> _THE PROBLEM_: Copy out every line of the records below, word for word, without changing anything.

------------------------

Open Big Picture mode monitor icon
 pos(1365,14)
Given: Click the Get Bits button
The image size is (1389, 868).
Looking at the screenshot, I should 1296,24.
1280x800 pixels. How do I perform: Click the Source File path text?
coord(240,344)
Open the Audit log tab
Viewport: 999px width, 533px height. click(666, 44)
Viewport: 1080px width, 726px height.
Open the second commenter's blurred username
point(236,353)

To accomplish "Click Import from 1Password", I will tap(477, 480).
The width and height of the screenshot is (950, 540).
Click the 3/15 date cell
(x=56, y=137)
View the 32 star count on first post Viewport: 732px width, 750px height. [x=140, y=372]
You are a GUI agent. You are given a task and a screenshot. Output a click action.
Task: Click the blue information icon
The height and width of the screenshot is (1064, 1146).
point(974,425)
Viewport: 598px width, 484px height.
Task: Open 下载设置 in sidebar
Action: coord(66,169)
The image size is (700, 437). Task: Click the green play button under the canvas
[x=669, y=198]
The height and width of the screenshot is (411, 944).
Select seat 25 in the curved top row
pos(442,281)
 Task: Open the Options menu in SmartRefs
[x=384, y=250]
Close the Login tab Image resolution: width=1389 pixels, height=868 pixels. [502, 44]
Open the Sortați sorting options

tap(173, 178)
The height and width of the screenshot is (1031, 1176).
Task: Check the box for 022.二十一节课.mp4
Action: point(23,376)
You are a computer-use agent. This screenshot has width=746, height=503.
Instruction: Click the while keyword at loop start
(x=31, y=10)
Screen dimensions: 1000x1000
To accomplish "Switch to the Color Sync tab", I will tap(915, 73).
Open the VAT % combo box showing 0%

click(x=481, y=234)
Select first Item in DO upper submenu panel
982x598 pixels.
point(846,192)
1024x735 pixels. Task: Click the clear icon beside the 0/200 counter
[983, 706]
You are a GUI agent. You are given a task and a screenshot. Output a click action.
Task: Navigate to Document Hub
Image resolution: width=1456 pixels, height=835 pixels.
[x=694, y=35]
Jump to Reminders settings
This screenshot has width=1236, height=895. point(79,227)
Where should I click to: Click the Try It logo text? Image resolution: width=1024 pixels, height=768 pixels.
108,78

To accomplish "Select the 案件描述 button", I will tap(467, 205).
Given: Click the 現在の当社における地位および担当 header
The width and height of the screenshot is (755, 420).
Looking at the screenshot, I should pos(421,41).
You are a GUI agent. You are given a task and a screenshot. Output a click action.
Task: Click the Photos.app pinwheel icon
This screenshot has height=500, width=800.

------------------------

> _REPLY TO THE EXERCISE_:
Open Big Picture mode monitor icon
 pos(1365,14)
Given: Click the Get Bits button
The image size is (1389, 868).
Looking at the screenshot, I should 1296,24.
1280x800 pixels. How do I perform: Click the Source File path text?
coord(240,344)
Open the Audit log tab
Viewport: 999px width, 533px height. click(666, 44)
Viewport: 1080px width, 726px height.
Open the second commenter's blurred username
point(236,353)

To accomplish "Click Import from 1Password", I will tap(477, 480).
The width and height of the screenshot is (950, 540).
Click the 3/15 date cell
(x=56, y=137)
View the 32 star count on first post Viewport: 732px width, 750px height. [x=140, y=372]
You are a GUI agent. You are given a task and a screenshot. Output a click action.
Task: Click the blue information icon
The height and width of the screenshot is (1064, 1146).
point(974,425)
Viewport: 598px width, 484px height.
Task: Open 下载设置 in sidebar
Action: coord(66,169)
The image size is (700, 437). Task: Click the green play button under the canvas
[x=669, y=198]
The height and width of the screenshot is (411, 944).
Select seat 25 in the curved top row
pos(442,281)
 Task: Open the Options menu in SmartRefs
[x=384, y=250]
Close the Login tab Image resolution: width=1389 pixels, height=868 pixels. [502, 44]
Open the Sortați sorting options

tap(173, 178)
The height and width of the screenshot is (1031, 1176).
Task: Check the box for 022.二十一节课.mp4
Action: point(23,376)
You are a computer-use agent. This screenshot has width=746, height=503.
Instruction: Click the while keyword at loop start
(x=31, y=10)
Screen dimensions: 1000x1000
To accomplish "Switch to the Color Sync tab", I will tap(915, 73).
Open the VAT % combo box showing 0%

click(x=481, y=234)
Select first Item in DO upper submenu panel
982x598 pixels.
point(846,192)
1024x735 pixels. Task: Click the clear icon beside the 0/200 counter
[983, 706]
You are a GUI agent. You are given a task and a screenshot. Output a click action.
Task: Navigate to Document Hub
Image resolution: width=1456 pixels, height=835 pixels.
[x=694, y=35]
Jump to Reminders settings
This screenshot has width=1236, height=895. point(79,227)
Where should I click to: Click the Try It logo text? Image resolution: width=1024 pixels, height=768 pixels.
108,78

To accomplish "Select the 案件描述 button", I will tap(467, 205).
Given: Click the 現在の当社における地位および担当 header
The width and height of the screenshot is (755, 420).
Looking at the screenshot, I should pos(421,41).
You are a GUI agent. You are given a task and a screenshot. Output a click action.
Task: Click the Photos.app pinwheel icon
This screenshot has height=500, width=800.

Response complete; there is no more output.